Data records

▶

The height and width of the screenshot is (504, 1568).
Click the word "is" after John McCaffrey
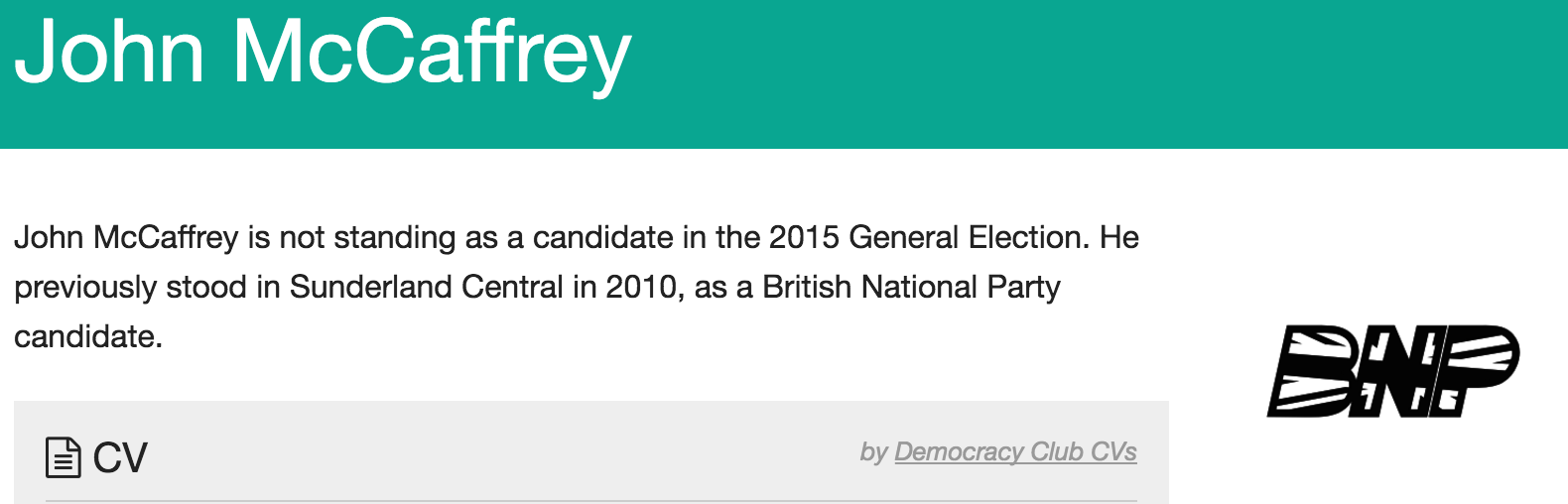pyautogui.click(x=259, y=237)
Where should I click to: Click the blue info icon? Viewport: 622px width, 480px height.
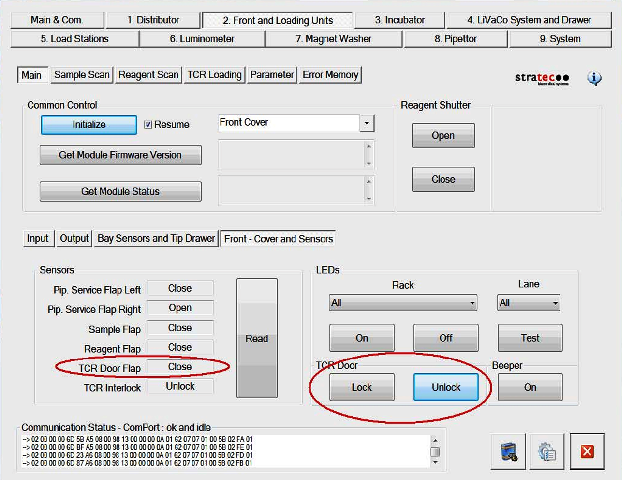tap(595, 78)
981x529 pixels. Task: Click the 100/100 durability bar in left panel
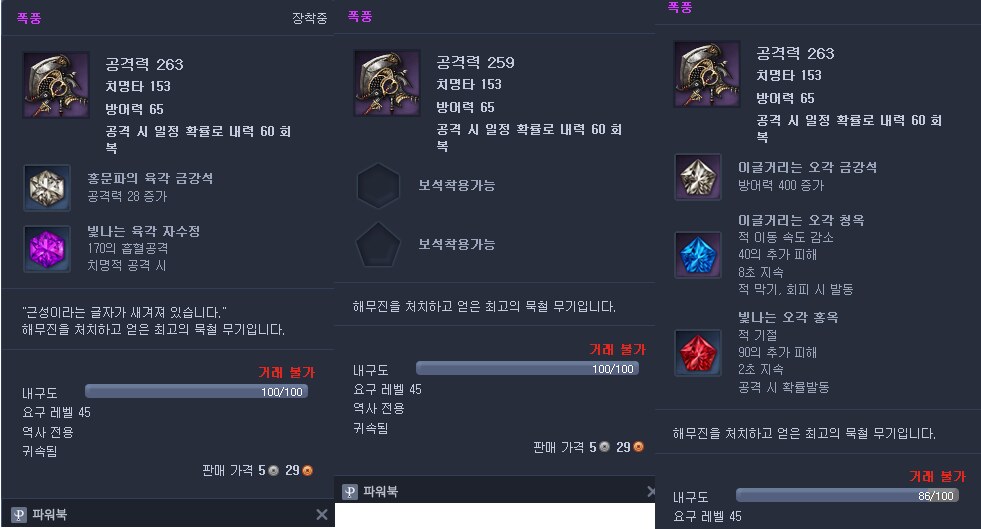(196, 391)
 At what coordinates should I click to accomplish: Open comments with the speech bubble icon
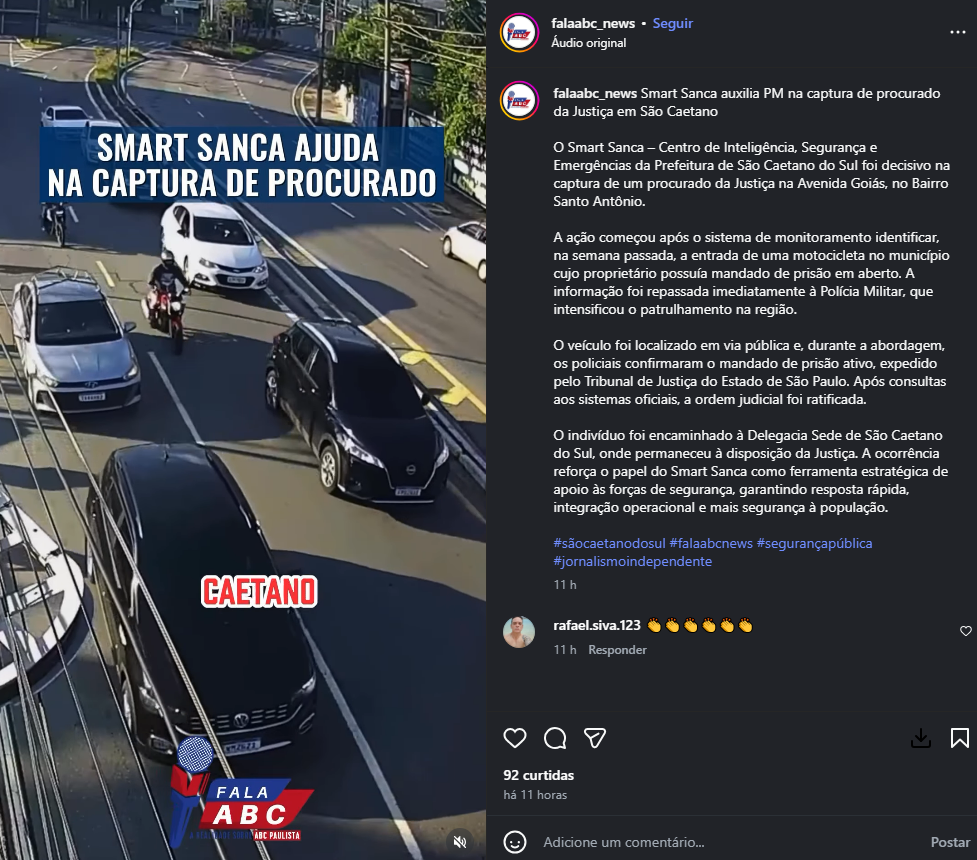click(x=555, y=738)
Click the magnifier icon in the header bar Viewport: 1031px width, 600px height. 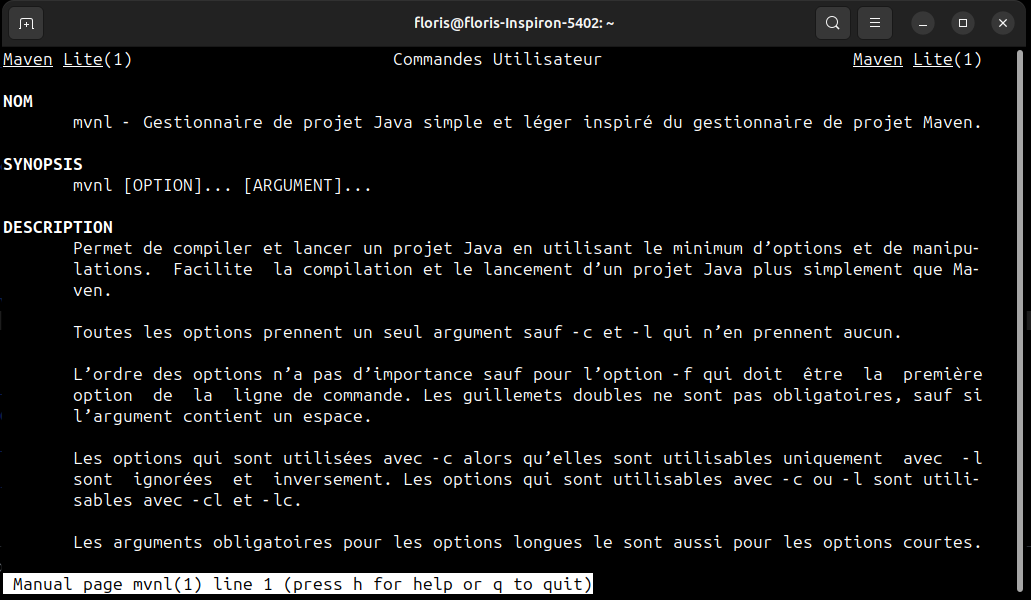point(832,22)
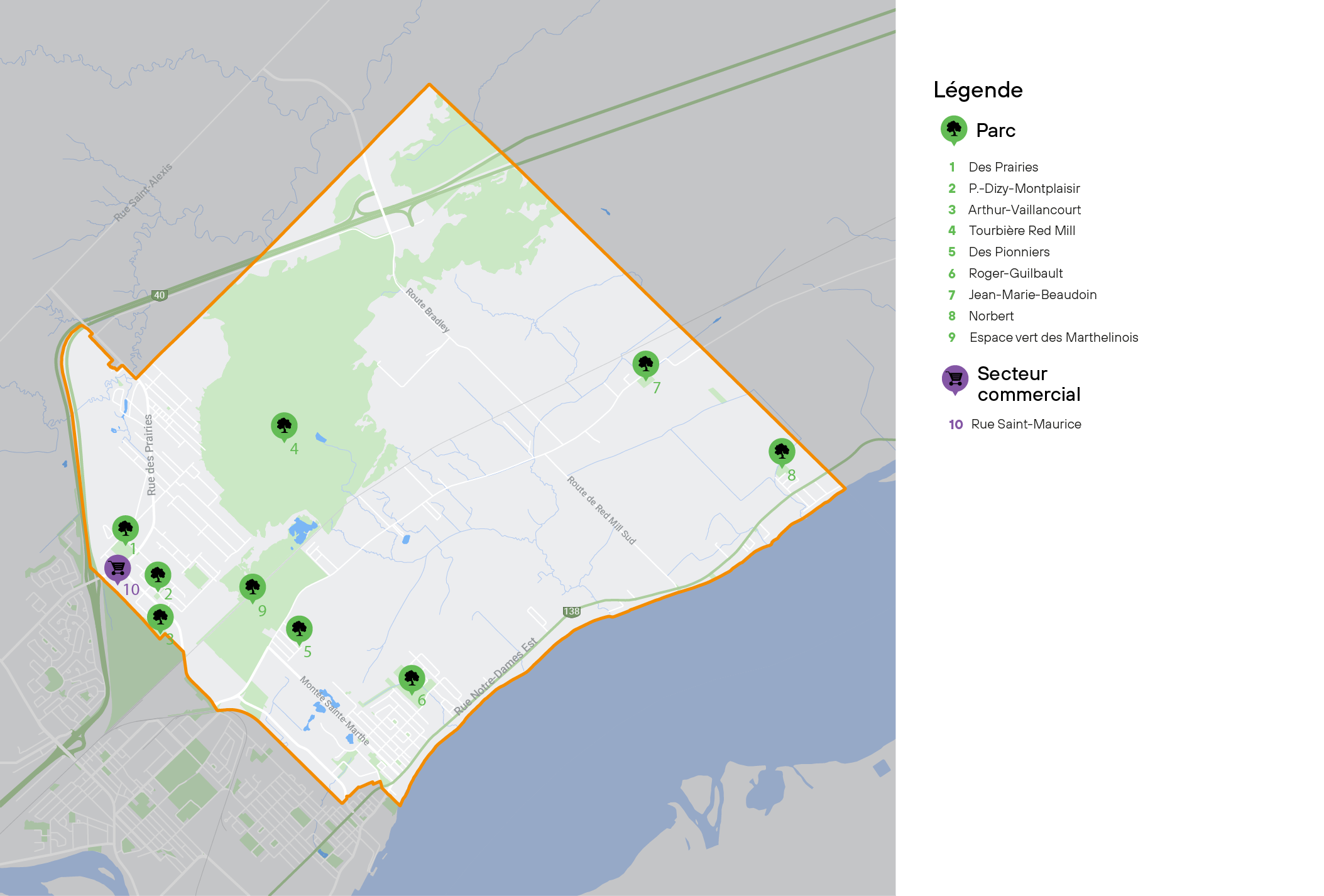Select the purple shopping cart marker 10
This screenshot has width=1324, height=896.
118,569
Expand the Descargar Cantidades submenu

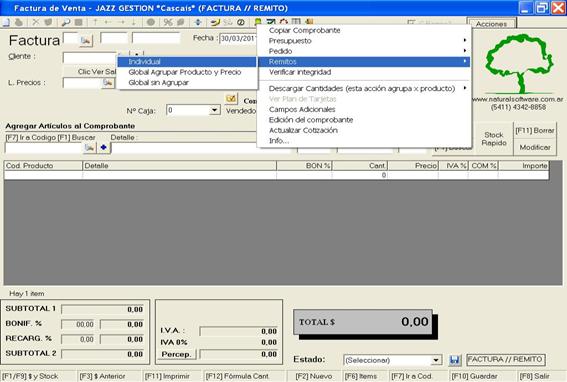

◀

--- Task statement ---
Convert everything from the start of the records down to the line containing "click(x=555, y=738)", inclusive, into a Markdown table with the columns Row and Line, skipping blank lines. Leave the pictures out of the table.

--- Response ---
| Row | Line |
|---|---|
| 1 | The height and width of the screenshot is (504, 1568). |
| 2 | Click the word "is" after John McCaffrey |
| 3 | pyautogui.click(x=259, y=237) |
| 4 | Where should I click to: Click the blue info icon? Viewport: 622px width, 480px height. |
| 5 | tap(595, 78) |
| 6 | 981x529 pixels. Task: Click the 100/100 durability bar in left panel |
| 7 | (196, 391) |
| 8 |  At what coordinates should I click to accomplish: Open comments with the speech bubble icon |
| 9 | click(x=555, y=738) |